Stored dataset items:
******************************

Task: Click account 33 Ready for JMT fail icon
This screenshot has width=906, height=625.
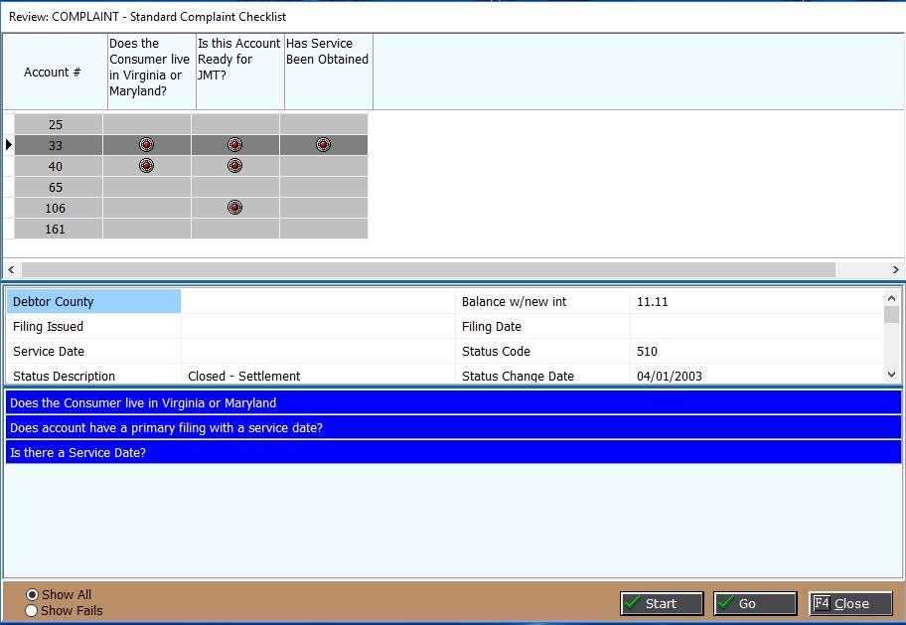Action: [x=234, y=145]
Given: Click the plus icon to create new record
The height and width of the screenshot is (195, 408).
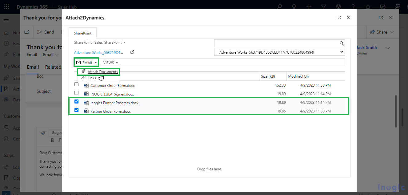Looking at the screenshot, I should [309, 7].
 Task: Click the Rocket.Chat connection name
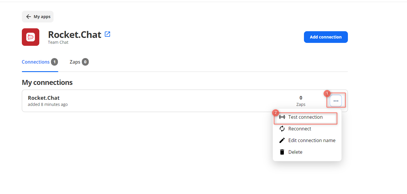[x=44, y=98]
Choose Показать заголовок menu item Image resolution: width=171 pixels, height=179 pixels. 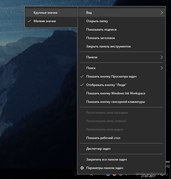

******************************

● **WHAT TO WORK ON**:
Reproduce exactly, and only, the lines from the one containing "Given: Click the" through the last line of the records above, both included, leaving out any pictures.

● **TASK ANSWER**:
Given: Click the plus icon to create new record
The height and width of the screenshot is (195, 408).
Looking at the screenshot, I should [309, 7].
 Task: Click the Rocket.Chat connection name
[x=44, y=98]
Choose Показать заголовок menu item Image resolution: width=171 pixels, height=179 pixels. 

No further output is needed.